Texte présenté:
☆ ☆ ☆ ☆
Sylvie Fleury
"En voiture, Madame Sylvie"
Kunst Bulletin, Zurich, Janvier-février 2002
Dix ans plus tard, Sylvie Fleury se retrouve à la
tête d'une artillerie plastique parmi les plus grinçantes et ambiguës
du champ de l'art. Ses <displays>, peintures murales, vidéos ajoutent
des couches aux signes éponymes des cultures abstraite, pop, minimale,
science-fictionnelle, thérapeutique, customizing...; ils parviennent
même, pour certains d'entre eux, à se recycler sous couvert de
produits dérivés singularisés et d'ambiances rejouées,
souvent reliftées d'une exposition à l'autre. Forts du regard
léger qui les traverse et de l'aplomb qui les caractérisent,
les artefacts de Fleury tombent toujours à pic.
Notes sur les désirs d'indivisualisation
L'exposition <Identity Pain Astral Projection> s'est tenue au Magasin
de Grenoble du 21 Octobre 2001 au 6 Janvier 2002. À cette occasion une
monographie publiée par le Magasin et le Mamco, éditée
aux Presses du Réel et par la Réunion des Musées nationaux
reprend les principales pièces de l'artiste. Des textes de Eric Troncy,
Makus Brüderlin et Liam Gillick complètent cette monographie. Des
entretiens avec des fans de voitures et Michele Nicol confirment la passion
de l'artiste pour ce domaine. La plupart des pièces ont été réalisées
pour l'occasion.
Pourquoi, aujourd'hui s'amuserait on à collecter pêle-mêle
les pages de magazines, certains parfums, quelques chaussures (le luxe bizarrement <arty>,
si ce n'est pour produire un point de vue socio-critique qu'une littérature
vaine accompagne... déjà? Une styliste bloquée en Auvergne
peut-être? Ou, tout simplement, deux personnes qui discutent au téléphone
au sujet d'images qu'une d'entre elle n'a pas sous le nez?
Pour décrire le pays de la sape de luxe - et les reportages télé-zombies
dans ce domaine sont plutôt réjouissants -, il faut une dose d'énergie
féroce pour parvenir à <côtoyer>, avec légèreté,
sans complexe ni pathos la surproduction médiatico-glamour de la mode
sans produire un soupçon de commentaire qui ne serait qu'illustratif
du monde qu'il prétend co-produire. Sylvie Fleury possède cette
grande qualité. Les objets de Fleury produisent à la fois de
la consternation et de la jubilation. L'immédiateté physique
et l'excitation visuelle qui les caractérisent répondent à la
bêtise générale par la connerie ambiante: un sol recouvert
de bitume, des cristaux lumineux en plastique qui clignotent, une bibliothèque
naturopathe, un stand de <customisation> de voitures, des lames de rasoir
géantes, des limousines à moitié compressées dans
le sens de la hauteur et repeintes en rose... Des objets parfaitement bouclés
et ouverts, à l'image de la mode qui permet de se distinguer de l'autre.
☆ ☆ ☆ ☆
Répondez brièvement, d'après l'article sur Sylvie Fleury :
1. Dans quel lieu et à quelles dates l'exposition « Identity Pain Astral Projection » s'est-elle tenue ?
2. De quels auteurs des textes complètent-ils la monographie ?
3. En quelle couleur les limousines à moitié compressées sont-elles repeintes ?
Les données qui suivent constituent un matériau indépendant de l'article.
☆ ☆ ☆ ☆
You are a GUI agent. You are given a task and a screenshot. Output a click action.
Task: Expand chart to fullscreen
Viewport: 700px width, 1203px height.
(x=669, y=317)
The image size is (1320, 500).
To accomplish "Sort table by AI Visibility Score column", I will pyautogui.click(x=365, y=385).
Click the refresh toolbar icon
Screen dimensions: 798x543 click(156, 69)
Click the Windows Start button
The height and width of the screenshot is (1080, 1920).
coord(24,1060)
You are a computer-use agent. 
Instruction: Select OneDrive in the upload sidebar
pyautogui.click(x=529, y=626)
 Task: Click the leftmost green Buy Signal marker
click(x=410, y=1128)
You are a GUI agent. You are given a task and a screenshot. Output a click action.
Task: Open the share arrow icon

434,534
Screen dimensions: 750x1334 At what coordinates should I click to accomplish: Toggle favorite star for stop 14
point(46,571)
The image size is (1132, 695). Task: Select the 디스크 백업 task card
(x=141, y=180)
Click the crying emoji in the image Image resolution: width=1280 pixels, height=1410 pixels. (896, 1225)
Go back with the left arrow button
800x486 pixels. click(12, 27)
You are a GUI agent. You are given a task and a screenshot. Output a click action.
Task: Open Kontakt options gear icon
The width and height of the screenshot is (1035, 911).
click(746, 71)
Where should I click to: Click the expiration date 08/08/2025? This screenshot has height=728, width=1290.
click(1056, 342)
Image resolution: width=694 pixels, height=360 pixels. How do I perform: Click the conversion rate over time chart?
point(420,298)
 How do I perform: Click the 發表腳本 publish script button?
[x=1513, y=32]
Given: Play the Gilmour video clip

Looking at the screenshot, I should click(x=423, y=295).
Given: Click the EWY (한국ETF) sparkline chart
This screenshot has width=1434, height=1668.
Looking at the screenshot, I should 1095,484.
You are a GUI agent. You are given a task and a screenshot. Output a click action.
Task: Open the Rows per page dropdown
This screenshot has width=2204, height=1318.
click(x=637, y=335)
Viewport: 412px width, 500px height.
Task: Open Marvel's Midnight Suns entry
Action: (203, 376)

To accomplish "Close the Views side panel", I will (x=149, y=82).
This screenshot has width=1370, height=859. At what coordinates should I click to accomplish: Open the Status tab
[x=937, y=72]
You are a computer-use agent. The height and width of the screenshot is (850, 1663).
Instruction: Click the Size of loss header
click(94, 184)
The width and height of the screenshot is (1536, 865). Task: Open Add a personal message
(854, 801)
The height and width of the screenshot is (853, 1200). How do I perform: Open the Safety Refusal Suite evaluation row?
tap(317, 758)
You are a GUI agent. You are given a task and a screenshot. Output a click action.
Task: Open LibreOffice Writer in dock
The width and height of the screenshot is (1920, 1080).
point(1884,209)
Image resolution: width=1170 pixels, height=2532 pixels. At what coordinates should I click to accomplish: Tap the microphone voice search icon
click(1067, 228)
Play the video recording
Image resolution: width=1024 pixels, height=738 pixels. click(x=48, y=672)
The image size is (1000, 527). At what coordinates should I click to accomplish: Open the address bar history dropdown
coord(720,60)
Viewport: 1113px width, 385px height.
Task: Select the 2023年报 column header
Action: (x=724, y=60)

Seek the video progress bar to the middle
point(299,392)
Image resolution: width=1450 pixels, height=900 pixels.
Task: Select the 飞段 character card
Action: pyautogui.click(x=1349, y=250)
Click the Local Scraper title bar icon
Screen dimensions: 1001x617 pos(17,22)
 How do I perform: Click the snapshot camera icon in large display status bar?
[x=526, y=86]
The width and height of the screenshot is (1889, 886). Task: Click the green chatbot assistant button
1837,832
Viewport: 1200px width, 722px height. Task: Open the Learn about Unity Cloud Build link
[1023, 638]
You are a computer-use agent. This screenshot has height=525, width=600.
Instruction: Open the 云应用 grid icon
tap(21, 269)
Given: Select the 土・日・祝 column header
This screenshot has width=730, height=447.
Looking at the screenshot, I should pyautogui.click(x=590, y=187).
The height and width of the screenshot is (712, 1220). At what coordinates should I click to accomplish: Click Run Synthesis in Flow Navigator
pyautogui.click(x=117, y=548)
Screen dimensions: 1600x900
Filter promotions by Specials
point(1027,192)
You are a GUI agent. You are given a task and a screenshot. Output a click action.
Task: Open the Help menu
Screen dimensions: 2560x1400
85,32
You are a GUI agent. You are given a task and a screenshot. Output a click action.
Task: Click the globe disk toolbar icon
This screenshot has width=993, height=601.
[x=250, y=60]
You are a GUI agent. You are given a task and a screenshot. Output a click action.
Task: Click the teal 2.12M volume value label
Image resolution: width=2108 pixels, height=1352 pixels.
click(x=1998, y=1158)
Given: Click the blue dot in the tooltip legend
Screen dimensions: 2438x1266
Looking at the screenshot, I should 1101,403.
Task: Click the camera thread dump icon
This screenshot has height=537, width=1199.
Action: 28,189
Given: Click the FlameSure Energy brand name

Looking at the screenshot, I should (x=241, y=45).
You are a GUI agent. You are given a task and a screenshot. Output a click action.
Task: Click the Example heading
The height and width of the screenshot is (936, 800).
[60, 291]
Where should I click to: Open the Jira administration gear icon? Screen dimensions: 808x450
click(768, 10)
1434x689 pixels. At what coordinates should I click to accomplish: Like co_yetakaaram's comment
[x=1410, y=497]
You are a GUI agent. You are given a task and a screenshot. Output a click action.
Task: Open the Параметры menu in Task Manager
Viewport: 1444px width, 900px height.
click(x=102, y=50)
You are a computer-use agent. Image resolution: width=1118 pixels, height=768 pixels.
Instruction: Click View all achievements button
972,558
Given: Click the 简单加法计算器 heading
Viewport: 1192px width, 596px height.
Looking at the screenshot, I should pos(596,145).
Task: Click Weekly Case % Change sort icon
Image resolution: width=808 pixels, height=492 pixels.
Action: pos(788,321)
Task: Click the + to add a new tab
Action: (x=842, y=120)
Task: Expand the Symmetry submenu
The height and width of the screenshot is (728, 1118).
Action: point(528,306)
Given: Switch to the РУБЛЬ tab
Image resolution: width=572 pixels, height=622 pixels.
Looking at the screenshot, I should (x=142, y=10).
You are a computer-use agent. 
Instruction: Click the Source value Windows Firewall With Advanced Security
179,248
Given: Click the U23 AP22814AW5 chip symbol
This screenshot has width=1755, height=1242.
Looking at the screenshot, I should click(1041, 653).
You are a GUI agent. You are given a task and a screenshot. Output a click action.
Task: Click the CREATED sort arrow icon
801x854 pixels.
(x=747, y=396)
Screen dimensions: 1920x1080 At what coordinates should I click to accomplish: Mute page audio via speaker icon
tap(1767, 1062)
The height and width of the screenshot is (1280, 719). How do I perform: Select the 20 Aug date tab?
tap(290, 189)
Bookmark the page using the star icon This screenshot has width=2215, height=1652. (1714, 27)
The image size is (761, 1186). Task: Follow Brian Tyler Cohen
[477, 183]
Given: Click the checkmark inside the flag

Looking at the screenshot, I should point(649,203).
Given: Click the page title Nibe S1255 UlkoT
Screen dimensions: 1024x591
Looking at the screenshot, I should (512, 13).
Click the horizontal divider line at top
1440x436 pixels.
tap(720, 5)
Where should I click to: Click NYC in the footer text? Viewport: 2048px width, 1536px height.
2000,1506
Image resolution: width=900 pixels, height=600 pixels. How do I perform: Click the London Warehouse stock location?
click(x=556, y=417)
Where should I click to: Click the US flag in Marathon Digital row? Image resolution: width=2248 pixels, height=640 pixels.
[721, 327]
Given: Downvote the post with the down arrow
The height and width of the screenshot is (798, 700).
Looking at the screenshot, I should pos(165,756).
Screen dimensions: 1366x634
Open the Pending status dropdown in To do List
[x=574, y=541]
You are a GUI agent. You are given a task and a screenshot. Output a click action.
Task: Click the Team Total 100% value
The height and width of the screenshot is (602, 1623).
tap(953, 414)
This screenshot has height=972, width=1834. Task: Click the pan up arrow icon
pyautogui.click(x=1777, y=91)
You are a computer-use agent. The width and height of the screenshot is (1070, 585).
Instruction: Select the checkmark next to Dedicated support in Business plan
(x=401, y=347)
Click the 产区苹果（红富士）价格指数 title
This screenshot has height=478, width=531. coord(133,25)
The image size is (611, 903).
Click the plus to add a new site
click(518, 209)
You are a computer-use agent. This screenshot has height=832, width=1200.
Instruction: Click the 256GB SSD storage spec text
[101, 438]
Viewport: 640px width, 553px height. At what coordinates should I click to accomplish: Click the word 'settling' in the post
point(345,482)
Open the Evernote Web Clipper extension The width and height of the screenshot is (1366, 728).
☆ ☆ ☆ ☆
Corrigé:
1. Au Magasin de Grenoble, du 21 octobre 2001 au 6 janvier 2002.
2. Eric Troncy, Makus Brüderlin et Liam Gillick.
3. En rose.